New Haven wayfinding signs getting makeover

NEW HAVEN, CT – New signs are coming to show us how to get from here to there.

The city’s vehicular wayfinding signs, designed some 25 years ago by Mary Ann Rumney of Rumney Associates in Madison, are going to get a makeover.

In addition, a whole new set of signs directing pedestrians and cyclists will be added downtown, to help visitors and residents alike.

With some $460,000 on hand, 80 percent of which came from the Federal Highway Administration, the city put the project out to bid and picked Merje Design to come up with options.

Two members of the company presented the work to a few dozen business owners, city officials and interested parties Tuesday night at City Hall to get feedback.

Another public meeting will be held before the designs are finalized by the end of July.

Fabricators then will be chosen in another bidding process, with the estimated 100 pedestrian and cycling signs downtown given priority over the vehicular signs.

Installation for the pedestrian directions are expected to begin in spring 2015.

Anne Hartjen, the senior project manager and landscape architect in the City Planning Department, said the 150 vehicular signs around the city will be put up depending on how much money is left over.

She said they will be designed so if more funds are identified, the project can move ahead easily.

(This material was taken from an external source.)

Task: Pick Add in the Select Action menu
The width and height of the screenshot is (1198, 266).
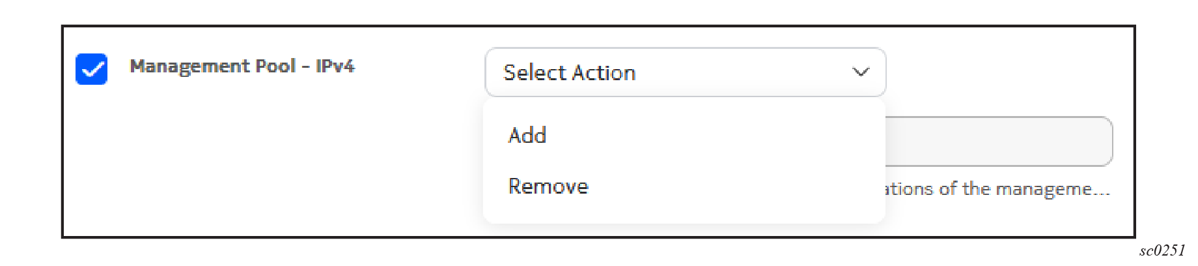Action: pos(527,136)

The vehicular signs must follow federal rules and cannot be used to point out private entities.

They will be used to direct drivers to parks, the government center, parking and hospitals, but Reed said they can point out the New Haven Museum and the Peabody Museum as unique to the city’s culture, said Peter Reed, the senior designer at the firm.

Reed said all of the existing vehicular signs will be replaced, or if they are redundant, they will be removed.

He said they have been walking around downtown checking out the current signage, looking at the condition of the existing poles to see if they can be reused to save funds that can be put toward more signs.

Hartjen said they are covering about 35 to 50 signs per day.

Some examples showed a pedestrian sign in the Ninth Square that estimated how many blocks and the time it would take to walk to Yale University, the New Haven Green, Union Station and Wooster Square.

They also probably will add a generic reference to museums and theaters and possibly unique symbols that play off landmarks.

The team seemed to be leaning toward shades of green for the pedestrian signs and will keep away from Yale University’s blue color.

There was a suggestion to show where a walker can go in a five- to 10-minute circle downtown.

Hartjen said they haven’t decided how they will phase in the vehicular signs, but may pick a particular route and do it in its entirety, rather than mixing and matching the old and new signs.